According to Yeoh, the company is in talks with parties that are keen to lease the entire building and run their own co-working space, as well as start-ups.
“The type of tenants has to be aligned with our objective of creating a social and community space and they need to have an appreciation of the heritage of the building. I think we are looking at creative entrepreneurs, businesses and social enterprises, including those in are and design, fitness and wellness, education, recreation and entertainment.
“We envision a vibrant mix of start-ups, boutique offices and shops alongside co-working spaces.

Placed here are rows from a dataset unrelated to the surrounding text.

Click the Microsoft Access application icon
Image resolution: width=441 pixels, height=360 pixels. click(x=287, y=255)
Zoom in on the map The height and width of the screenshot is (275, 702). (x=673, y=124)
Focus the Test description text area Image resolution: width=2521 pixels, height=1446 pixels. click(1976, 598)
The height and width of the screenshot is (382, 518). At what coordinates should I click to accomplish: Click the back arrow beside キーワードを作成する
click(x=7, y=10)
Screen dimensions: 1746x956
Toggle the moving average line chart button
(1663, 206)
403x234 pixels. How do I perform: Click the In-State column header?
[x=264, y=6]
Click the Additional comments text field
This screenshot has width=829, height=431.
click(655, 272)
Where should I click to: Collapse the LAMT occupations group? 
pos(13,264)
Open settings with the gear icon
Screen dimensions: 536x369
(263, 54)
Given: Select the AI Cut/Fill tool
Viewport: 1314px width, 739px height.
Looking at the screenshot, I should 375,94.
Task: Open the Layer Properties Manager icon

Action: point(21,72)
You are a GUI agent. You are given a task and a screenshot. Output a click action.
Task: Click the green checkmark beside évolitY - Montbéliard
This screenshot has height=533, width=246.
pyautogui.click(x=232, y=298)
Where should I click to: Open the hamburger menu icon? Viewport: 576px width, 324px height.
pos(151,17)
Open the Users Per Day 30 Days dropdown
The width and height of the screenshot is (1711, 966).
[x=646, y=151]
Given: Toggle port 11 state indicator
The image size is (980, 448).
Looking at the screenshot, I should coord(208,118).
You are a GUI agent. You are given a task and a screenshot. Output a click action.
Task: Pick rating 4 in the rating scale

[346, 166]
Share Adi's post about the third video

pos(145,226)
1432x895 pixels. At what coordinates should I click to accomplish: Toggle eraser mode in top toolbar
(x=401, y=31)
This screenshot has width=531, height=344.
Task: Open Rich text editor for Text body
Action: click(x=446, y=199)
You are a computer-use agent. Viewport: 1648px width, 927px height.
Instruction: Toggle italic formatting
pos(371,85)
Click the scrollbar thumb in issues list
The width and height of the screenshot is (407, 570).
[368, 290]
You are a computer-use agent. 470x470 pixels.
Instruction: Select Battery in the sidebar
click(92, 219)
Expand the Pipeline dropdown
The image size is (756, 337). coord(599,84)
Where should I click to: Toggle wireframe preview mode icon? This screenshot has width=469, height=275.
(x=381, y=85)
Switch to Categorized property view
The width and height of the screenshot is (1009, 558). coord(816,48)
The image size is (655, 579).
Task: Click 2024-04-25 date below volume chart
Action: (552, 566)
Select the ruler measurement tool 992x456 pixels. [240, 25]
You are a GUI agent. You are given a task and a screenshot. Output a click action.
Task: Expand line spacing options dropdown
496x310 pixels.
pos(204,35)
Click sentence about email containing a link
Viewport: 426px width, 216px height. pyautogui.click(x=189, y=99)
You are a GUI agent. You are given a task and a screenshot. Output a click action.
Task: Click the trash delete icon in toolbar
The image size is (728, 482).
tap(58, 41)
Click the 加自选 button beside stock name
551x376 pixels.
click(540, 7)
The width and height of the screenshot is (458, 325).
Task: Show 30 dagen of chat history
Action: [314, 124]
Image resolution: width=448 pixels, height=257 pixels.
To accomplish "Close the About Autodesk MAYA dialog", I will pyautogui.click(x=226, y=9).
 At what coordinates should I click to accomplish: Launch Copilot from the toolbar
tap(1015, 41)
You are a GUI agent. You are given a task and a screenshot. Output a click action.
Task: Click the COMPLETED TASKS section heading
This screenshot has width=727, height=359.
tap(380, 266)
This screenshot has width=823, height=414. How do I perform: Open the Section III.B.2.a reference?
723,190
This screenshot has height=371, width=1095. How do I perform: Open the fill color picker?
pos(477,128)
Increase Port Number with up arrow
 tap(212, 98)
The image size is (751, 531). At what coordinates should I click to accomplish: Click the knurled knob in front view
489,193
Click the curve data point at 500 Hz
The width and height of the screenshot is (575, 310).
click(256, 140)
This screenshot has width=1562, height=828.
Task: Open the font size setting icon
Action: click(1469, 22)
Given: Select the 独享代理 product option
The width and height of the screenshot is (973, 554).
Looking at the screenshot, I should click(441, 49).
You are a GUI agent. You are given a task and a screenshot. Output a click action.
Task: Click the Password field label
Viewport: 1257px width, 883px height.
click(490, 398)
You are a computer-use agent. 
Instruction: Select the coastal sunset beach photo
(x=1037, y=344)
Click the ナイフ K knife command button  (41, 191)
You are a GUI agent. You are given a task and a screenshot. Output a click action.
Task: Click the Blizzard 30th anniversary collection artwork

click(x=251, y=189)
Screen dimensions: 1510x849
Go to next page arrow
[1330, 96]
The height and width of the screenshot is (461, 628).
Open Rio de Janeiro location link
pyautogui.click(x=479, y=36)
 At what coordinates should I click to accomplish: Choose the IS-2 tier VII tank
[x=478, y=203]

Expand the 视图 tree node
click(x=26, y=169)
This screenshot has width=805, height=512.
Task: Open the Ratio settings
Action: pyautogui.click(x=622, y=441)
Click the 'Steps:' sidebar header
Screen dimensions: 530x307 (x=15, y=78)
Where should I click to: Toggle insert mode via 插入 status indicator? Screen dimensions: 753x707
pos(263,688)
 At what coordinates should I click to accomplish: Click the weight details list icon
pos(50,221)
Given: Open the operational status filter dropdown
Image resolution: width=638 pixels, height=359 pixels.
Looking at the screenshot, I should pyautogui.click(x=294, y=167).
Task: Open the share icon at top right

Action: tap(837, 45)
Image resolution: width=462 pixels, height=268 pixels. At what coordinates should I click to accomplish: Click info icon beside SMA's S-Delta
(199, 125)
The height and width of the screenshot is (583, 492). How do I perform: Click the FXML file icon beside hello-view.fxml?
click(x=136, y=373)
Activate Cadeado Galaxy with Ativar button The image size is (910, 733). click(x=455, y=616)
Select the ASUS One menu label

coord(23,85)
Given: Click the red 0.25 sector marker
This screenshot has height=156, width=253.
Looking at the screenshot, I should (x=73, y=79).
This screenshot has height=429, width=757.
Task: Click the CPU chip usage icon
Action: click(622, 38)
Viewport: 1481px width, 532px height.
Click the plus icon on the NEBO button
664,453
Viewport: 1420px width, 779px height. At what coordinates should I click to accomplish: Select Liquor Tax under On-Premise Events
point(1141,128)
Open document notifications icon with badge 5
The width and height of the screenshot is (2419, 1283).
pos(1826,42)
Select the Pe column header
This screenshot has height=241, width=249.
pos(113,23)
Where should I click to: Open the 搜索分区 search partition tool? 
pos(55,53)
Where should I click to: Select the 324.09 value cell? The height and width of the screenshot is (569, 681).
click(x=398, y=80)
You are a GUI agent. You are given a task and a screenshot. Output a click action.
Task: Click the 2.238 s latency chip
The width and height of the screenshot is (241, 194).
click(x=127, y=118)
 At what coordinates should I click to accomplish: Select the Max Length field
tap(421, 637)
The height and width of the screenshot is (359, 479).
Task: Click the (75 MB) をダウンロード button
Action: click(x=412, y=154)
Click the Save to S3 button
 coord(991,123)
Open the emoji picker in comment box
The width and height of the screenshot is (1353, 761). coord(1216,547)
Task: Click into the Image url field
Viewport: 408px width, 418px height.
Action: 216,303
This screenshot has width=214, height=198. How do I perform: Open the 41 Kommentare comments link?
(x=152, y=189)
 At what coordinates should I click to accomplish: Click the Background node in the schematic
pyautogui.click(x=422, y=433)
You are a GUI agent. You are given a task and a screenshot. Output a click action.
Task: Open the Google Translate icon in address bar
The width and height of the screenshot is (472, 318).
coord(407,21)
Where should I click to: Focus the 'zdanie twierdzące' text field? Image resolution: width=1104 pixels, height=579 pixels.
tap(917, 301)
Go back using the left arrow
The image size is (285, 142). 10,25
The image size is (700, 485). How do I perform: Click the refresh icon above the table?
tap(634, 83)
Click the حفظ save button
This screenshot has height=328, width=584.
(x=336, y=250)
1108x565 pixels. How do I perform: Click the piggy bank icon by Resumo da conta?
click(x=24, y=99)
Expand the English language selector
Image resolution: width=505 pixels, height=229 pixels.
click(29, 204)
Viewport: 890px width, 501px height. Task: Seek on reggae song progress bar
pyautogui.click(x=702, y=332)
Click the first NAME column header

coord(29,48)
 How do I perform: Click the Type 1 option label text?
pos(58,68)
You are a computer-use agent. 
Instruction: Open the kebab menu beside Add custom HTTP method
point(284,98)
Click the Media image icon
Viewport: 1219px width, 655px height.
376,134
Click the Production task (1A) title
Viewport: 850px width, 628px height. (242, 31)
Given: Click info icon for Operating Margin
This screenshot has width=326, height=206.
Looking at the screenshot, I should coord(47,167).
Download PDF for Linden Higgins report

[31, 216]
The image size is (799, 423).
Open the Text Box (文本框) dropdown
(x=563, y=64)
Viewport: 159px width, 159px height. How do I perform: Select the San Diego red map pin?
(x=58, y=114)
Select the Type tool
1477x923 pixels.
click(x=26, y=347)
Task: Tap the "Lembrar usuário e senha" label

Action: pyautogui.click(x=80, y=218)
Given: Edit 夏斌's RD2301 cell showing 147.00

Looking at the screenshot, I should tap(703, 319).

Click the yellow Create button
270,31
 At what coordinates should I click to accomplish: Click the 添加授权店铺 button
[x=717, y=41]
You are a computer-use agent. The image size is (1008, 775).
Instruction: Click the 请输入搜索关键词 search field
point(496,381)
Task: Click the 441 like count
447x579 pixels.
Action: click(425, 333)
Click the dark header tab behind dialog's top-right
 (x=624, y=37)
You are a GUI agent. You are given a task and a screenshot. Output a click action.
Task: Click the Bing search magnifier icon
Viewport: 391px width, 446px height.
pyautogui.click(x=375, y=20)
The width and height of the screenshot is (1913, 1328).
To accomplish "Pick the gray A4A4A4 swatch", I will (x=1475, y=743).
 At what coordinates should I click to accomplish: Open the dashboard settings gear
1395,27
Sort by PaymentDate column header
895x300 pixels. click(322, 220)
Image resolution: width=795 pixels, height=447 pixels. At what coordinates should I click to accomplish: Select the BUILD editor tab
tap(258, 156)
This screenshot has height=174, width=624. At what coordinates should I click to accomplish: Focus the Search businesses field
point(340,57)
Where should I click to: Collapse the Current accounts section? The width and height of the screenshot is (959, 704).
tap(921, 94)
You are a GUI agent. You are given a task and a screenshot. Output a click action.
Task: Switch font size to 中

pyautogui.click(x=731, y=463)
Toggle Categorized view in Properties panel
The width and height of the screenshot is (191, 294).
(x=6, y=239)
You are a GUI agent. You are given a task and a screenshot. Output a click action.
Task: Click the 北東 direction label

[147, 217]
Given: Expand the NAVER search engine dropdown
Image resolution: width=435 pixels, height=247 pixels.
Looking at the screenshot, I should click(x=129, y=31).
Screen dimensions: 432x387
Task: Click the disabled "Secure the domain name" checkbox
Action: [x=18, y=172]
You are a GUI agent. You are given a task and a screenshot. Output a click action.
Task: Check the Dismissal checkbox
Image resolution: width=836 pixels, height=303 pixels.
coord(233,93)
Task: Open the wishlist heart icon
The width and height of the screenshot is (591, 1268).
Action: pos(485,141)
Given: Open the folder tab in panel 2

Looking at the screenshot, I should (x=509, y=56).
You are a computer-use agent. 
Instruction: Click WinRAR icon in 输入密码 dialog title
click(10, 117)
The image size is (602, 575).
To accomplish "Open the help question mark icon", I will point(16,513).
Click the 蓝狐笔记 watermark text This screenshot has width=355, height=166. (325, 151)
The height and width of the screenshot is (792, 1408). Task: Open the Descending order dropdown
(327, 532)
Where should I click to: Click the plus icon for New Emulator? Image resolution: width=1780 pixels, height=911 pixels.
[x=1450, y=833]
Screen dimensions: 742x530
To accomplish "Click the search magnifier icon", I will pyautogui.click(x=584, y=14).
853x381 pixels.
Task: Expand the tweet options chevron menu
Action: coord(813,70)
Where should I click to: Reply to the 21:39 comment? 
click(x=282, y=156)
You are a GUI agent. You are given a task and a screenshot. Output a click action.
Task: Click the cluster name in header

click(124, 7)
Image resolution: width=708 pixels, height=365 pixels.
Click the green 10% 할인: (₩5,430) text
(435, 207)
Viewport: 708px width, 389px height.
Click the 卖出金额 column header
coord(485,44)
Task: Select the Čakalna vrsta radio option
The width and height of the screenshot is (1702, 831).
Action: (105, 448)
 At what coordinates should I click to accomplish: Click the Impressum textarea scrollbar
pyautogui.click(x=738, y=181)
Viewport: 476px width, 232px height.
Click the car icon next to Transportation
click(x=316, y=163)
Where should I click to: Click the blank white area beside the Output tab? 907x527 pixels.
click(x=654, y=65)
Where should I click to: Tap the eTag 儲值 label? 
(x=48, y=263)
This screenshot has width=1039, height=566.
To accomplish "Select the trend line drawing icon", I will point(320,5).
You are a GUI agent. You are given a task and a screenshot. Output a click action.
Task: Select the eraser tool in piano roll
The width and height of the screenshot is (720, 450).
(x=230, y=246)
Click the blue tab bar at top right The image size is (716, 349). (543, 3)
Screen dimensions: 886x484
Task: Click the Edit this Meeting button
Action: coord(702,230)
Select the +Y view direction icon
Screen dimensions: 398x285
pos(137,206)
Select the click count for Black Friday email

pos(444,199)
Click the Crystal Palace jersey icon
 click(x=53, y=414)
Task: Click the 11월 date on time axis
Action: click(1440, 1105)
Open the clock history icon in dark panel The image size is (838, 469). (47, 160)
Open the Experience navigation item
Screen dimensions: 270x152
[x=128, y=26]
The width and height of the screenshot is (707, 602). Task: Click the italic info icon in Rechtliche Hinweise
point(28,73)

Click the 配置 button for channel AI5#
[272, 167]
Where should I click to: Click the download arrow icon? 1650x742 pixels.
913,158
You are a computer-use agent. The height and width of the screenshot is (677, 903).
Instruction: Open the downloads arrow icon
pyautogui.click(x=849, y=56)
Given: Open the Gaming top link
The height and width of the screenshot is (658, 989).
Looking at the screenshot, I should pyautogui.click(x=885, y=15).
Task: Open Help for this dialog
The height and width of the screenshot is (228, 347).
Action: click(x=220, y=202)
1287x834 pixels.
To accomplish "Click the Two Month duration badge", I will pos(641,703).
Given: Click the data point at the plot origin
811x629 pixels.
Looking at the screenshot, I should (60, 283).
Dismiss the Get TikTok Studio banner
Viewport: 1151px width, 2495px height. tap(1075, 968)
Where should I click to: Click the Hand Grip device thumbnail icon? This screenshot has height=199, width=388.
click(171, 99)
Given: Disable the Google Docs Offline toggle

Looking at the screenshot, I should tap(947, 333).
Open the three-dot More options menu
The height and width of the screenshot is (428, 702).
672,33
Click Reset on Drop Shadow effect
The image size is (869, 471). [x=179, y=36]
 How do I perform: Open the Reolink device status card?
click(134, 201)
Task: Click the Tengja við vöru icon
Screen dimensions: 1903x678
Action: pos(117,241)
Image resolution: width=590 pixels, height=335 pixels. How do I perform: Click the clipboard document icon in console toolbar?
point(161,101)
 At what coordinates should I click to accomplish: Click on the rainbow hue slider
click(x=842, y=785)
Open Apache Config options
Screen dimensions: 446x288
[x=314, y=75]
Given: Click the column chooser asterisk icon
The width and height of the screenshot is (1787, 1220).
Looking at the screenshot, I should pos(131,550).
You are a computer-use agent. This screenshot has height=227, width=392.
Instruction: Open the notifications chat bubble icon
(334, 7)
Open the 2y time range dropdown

This unique setting will offer and exciting and special place for KL urbanites,” she says, adding that Sentul Works is also located in an MSC Malaysia Cybercentre zone which is a boon for MSC companies and start-ups.
Sentul Works is adjacent to the Sentul KTM Komuter station and within walking distance of the Sentul and Sentul Timur light rail transit stations. The upcoming Sentul West mass rapid transit station, scheduled to be ready in the next two to three years, is also within walking distance of the co-working space, says Yeoh.
The existing 2-storey structure – a shell of bricks and concrete arched colonnades – of Sentul Works will be readapted for four floors as it has high ceilings and large windows. It will also have a rooftop terrace. “They didn’t have air conditioning in those days, so the open and spacious plan provides natural ventilation and light,” says Yeoh.
She adds that the new design includes balconies and bay windows that can be used by those who wish to take a break from work, have a cup of coffee and just enjoy the view. “I think this is a very unique proposition. I have not seen office buildings in KL with this kind of [lush] setting.”
Other adaptive reuse projects in Sentul West include klpac, YTL Communications Centre I and II, Sentul Sales Office and Sentul Depot. There are eight heritage buildings in Sentul West, including a rumah Panjang or longhouse, and a former clubhouse.